Every line in the data below has to be repeated exactly; no picture belongs in the result.

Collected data
* * *

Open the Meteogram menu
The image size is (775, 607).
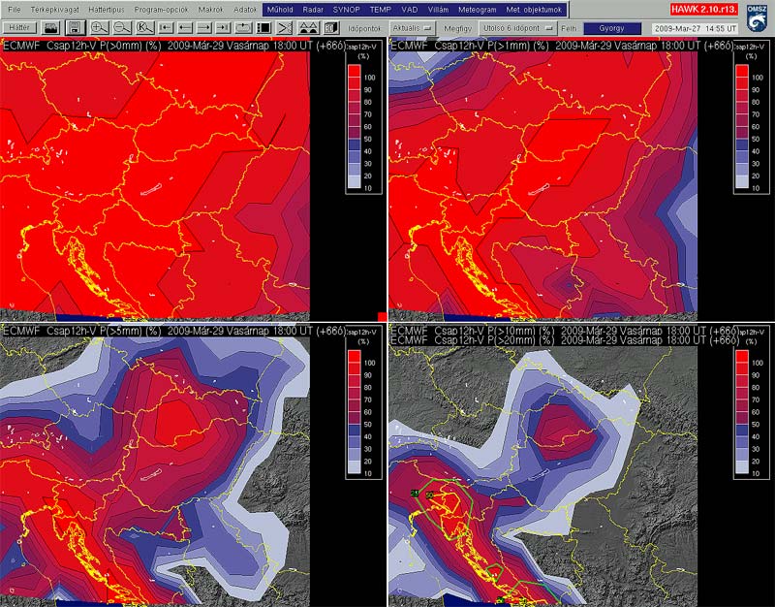(477, 9)
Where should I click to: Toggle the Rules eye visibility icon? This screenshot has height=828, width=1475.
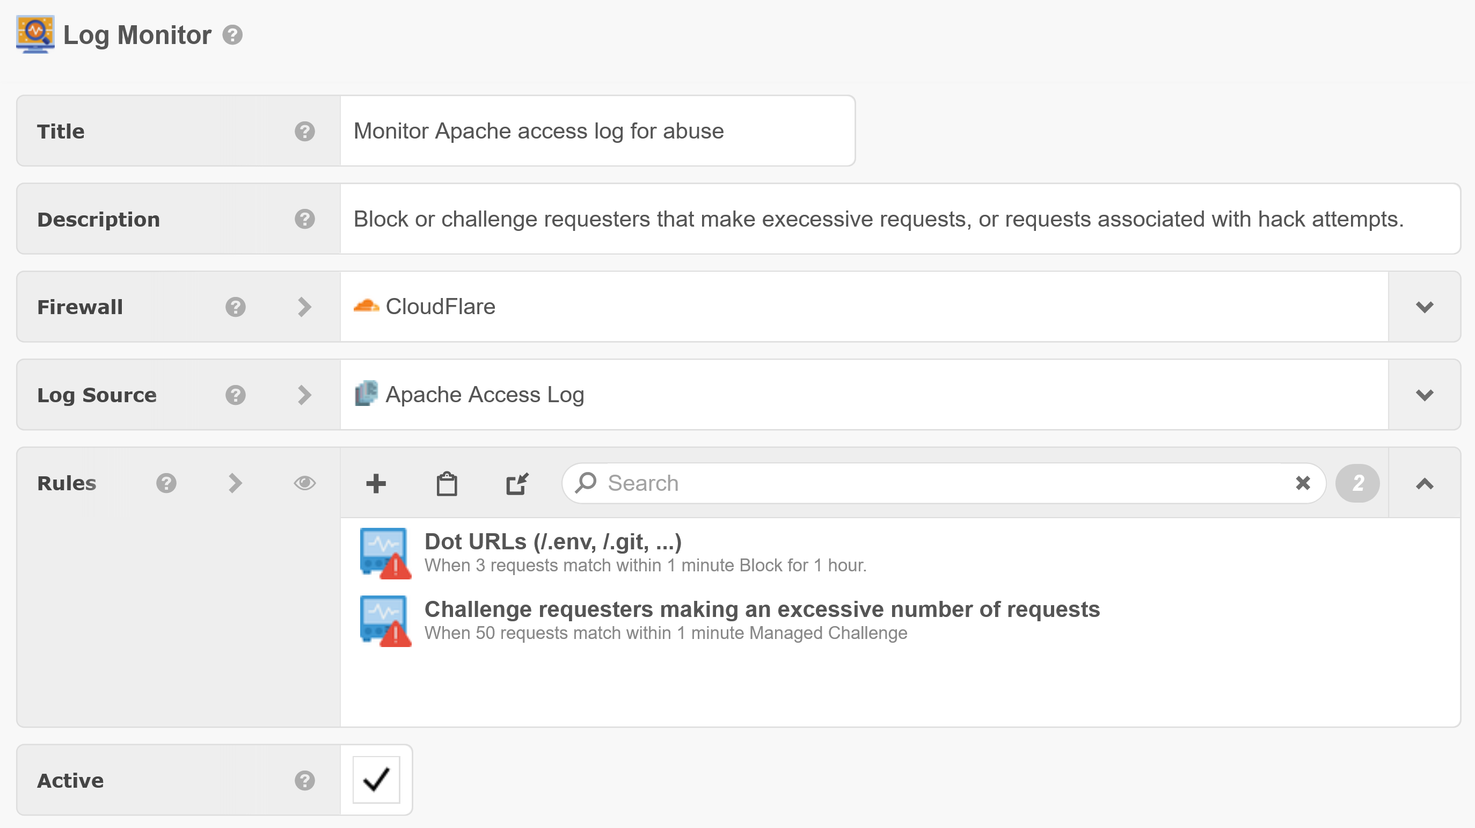point(305,483)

* * *

### Result:
Open the Meteogram menu
The image size is (775, 607).
(477, 9)
Where should I click to: Toggle the Rules eye visibility icon? This screenshot has height=828, width=1475.
point(305,483)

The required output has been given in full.